More than 5.5 million boys and 3.2 million girls had access to handguns.
945,000 boys carried a knife to school daily, and 135,000 boys carried a gun to school daily.
Mr. Garrison conceded that his estimates were not statistically reliable. Even so, he said, they provide support for "what we've been hearing from police and school officials--the ages of the kids as offenders are going down, and the offenses are getting worse."
'Crimes Against Youths'
The health survey's findings are supported by some little-noticed statistics released last spring by the U.S. Bureau of the Census for the U.S. Bureau of Justice Statistics.
Those statistics, gathered in the Census Bureau's National Crime Survey, indicate that 12- to 19-year-olds are more likely to be victims of crime and violence than any other segment of the population. For example:
One in six youths was the victim of street crime, compared with about one in nine adults.
One of every 18 young people was assaulted, robbed, or raped in 1986--more than double the rate for adults. Of the estimated 1.6 million attempted or completed crimes against juveniles, 40,000 were rapes, 230,000 were robberies, 450,000 were aggravated assaults, and 875,000 were simple assaults.
Only about one-third of all violent crimes committed against youths were reported to police.
The Census Bureau's survey did not isolate the incidence of violence to the young occurring in or around schools. But it found that, overall, nearly 3 million incidents of attempted or completed "street" crime--assault, robbery, rape, and theft--took place in schools or on campuses during 1986. That figure includes crimes against adults, according to James R. Wetzel, director of the Center for Demographic Studies at the Census Bureau.
Among those school-related incidents were an estimated 61,500 aggravated assaults, of which 25,500 caused injury; 44,000 robberies, 8,700 of which involved injury; and more than 300,000 simple assaults, 80,900 of which involved injury.

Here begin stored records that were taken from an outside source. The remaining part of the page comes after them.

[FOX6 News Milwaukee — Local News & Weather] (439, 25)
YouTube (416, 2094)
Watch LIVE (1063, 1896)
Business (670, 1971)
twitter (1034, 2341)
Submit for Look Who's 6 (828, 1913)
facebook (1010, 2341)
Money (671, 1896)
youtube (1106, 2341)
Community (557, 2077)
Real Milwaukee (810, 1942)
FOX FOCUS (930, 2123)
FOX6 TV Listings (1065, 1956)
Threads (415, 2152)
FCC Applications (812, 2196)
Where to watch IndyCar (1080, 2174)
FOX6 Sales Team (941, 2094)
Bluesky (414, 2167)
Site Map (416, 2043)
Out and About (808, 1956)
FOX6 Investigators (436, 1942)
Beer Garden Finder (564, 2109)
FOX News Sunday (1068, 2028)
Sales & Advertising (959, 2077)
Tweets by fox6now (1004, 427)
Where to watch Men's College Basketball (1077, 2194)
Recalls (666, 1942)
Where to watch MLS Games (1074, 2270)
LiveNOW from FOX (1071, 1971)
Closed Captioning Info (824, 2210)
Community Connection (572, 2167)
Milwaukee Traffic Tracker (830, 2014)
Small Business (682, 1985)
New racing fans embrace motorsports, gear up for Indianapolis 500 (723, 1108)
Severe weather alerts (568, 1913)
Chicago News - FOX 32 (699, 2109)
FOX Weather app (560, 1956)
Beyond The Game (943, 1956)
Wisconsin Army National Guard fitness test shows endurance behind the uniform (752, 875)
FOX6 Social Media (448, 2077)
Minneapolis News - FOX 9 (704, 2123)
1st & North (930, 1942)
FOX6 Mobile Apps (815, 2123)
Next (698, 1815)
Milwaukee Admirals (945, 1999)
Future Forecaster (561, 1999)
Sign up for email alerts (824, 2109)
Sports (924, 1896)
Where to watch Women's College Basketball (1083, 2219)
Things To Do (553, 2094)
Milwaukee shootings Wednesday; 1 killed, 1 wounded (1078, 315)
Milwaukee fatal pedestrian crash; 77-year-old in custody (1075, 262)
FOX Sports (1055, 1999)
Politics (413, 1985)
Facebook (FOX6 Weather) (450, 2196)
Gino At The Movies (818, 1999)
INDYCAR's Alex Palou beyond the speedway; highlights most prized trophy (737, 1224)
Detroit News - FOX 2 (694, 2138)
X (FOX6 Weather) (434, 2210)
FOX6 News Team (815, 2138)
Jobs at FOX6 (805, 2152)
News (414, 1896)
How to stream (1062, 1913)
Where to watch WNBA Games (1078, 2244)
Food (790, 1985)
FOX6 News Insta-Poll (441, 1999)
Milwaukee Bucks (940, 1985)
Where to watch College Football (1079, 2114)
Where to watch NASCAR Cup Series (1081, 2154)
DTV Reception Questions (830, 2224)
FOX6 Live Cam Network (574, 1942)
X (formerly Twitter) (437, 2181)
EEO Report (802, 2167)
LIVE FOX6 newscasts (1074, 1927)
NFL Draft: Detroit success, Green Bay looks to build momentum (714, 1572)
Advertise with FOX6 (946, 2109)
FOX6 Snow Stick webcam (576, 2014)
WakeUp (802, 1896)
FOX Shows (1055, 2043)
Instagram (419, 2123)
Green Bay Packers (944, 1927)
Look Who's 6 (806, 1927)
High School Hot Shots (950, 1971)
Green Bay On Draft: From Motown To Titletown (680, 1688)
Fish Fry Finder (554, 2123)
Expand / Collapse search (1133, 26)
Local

More than 70,000 of those incidents involved the use of a weapon--in an estimated 1,700 cases, a gun. More than 590,000 thefts involved the loss of goods or cash valued at $50 or more.
New Data Expected
The findings of the National Crime Survey will be supplemented early next year by a new study measuring young people's perceptions of crime and safety in the nation's schools.
Edwin W. Zedlewski, a staff economist for the National Institute of Justice who is working on the new supplement, said that the questions used in the survey will "tap the same dimensions" as the 1978 nie study. But, he stressed, the supplement will not be a full-fledged follow-up to that study.
"We're convinced that 'Violent Schools, Safe Schools' numbers [estimating school-crime trends] are extraordinarily high, but the National Crime Survey's numbers are extraordinarily low," he said. "The real answer is somewhere in between, and that's where we want to look."
Charles R. Kindermann, associate director of the Bureau of Justice Statistics, said the new supplement will not be based on a sufficiently large survey sample to provide an accurate measurement of school-crime rates.
"I don't want people thinking this is an nie II," he added.